Yes you will have to go in to the image with editing software if you want to make a professional quality print to resize the image and increase the resolution from 72dpi to 300dpi to have a viable image for the printing services to give you the best quality, but you only have to do that for images you intend to print, or enhance for sharing on the web.

The below image is of The Painted Hills in the John Day Fossil bed area just outside John Day, OR taken 20 years ago with either a Pentax Asahi Honeywell Spotmatic, or a Pentax ME Super.
http://i211.photobucket.com/albums/bb277/lizardman_u/landscape/PaintedHills.jpg (http://s211.photobucket.com/user/lizardman_u/media/landscape/PaintedHills.jpg.html)

This image had very little editing (some sharpening, some color correction, and resized) from the scan Costco made.

Dave

rickztahone
04-17-2015, 07:14 PM
That image has a great painterly feel to it. I do not have the luxury (?) of dealing with slides, but I know many who do and many of them have invested in flat beds for their slide/negative transfers. Thank you for your explanation and giving us a great alternative.

dagray
04-17-2015, 11:25 PM
Thank you Rick. This is between John Day and Mitchell, OR (both very small towns, one you will know you are in a town and the other well just don't blink.
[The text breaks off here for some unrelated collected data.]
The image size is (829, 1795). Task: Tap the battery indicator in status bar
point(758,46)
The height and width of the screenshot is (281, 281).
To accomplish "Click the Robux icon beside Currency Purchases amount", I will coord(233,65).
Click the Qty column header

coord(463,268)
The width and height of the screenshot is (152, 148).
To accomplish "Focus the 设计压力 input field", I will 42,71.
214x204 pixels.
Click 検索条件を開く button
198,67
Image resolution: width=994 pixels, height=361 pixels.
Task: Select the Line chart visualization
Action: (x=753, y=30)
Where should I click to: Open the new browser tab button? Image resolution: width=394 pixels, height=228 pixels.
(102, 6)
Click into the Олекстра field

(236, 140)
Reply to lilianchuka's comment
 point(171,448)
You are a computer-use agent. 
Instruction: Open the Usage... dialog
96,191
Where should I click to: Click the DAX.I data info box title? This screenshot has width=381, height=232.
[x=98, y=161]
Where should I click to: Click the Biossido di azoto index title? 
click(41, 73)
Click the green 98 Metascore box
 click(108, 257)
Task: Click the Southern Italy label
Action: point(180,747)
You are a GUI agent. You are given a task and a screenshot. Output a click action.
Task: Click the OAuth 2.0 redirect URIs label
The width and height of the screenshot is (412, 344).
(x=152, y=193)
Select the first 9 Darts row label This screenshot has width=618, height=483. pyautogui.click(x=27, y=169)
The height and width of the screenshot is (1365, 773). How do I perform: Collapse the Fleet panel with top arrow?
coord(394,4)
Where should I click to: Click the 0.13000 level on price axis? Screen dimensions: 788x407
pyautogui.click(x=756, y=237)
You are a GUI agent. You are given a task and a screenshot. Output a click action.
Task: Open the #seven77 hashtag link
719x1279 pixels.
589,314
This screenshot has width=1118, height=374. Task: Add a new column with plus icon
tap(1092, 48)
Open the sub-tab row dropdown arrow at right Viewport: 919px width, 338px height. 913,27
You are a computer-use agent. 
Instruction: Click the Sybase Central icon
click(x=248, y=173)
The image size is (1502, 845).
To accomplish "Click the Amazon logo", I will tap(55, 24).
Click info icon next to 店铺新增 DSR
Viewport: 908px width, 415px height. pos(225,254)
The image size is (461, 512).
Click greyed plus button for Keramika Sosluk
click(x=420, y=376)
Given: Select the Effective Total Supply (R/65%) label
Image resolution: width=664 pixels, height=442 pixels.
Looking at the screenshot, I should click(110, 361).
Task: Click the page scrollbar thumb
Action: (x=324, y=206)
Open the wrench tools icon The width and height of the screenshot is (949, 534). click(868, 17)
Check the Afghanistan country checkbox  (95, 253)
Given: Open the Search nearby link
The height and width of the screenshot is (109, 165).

The hills are entirely composed of volcanic ash from thousands of years ago and the layers of color are due to the different metals (red is iron, there is blue and green which is copper), and they are always changing hue, and tint depending on time of year, and how much moisture they have absorbed. One footprint in this soil can last for hundreds of years.

SteveCA
05-11-2015, 08:31 PM
Dave,

What resolution does costco scan your images to? I bought a flatbed Epson V700 and scanned all my negatives and slides a few year ago with pretty good results.

dagray
05-11-2015, 09:32 PM
The native resolution is 96 dpi and size is 12.3 x 18.6 inches. In Photoshop I increase resolution and resize and get great prints as the print shop I outsource to needs 300dpi and JPG format (I shoot in RAW).

My Pentax K20d resolution is 72 dpi and 68.9 inches by 43.1 inches (image size before editing in Photoshop). I resize these to 16x24 inches and increase dpi to 300.

Information retrieved by opening unedited images in photoshop and going to "Image Size"

This is an image Costco scanned from a negative with no edits:
http://i211.photobucket.com/albums/bb277/lizardman_u/Wildlife/01270055_zpsed48a93d.jpg (http://s211.photobucket.com/user/lizardman_u/media/Wildlife/01270055_zpsed48a93d.jpg.html)

Great Horned Owl with chicks within a few miles of my home in Boardman, OR shot with a Pentax ME Super and Kodak Ectar film ISO 25 using an inexpensive Kalimar 500mm aspherical lens

SteveCA
05-12-2015, 08:28 PM
So the Costco scans are around 2 megapixels. I think the 35mm slides and negatives have more detail than 2 MP. I scanned all my negatives at around 10 megapixels which is probably more detailed than the negatives or slides possess. My guess is that the 35mm slides have around 6-8 megapixels of detail so I wouldn't scan them at any less resolution than that.